- _TASK PROMPT_
Within the data below, count every line that includes "agent" and report the total alone.

◇ ◇ ◇

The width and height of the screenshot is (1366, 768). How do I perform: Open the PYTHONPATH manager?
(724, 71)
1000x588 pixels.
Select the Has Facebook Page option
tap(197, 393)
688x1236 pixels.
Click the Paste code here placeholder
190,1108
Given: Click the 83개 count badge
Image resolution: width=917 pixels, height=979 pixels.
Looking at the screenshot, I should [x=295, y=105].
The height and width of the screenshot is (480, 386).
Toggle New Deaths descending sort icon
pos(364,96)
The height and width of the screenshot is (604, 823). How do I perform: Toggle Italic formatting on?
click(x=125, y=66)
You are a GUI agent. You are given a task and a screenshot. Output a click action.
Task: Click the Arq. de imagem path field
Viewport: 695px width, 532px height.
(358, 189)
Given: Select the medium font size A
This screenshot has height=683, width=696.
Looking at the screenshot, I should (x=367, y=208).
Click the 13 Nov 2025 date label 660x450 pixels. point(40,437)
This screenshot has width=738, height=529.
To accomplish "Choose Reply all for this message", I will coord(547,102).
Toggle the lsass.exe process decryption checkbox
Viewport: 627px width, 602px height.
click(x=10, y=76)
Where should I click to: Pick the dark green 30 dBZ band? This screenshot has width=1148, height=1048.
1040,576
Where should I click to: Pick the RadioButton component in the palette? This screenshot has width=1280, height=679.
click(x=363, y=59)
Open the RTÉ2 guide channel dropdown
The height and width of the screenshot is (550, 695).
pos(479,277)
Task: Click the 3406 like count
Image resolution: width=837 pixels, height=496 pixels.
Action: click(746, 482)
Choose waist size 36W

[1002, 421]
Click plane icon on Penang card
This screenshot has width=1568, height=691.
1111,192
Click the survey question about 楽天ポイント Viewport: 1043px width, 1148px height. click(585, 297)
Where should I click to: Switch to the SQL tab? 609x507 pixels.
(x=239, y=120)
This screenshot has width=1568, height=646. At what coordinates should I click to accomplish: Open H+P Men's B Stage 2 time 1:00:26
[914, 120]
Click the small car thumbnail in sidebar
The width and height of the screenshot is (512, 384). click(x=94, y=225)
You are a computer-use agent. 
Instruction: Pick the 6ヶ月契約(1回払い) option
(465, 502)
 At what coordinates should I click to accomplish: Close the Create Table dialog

◇ ◇ ◇

- _EXPECTED OUTPUT_
2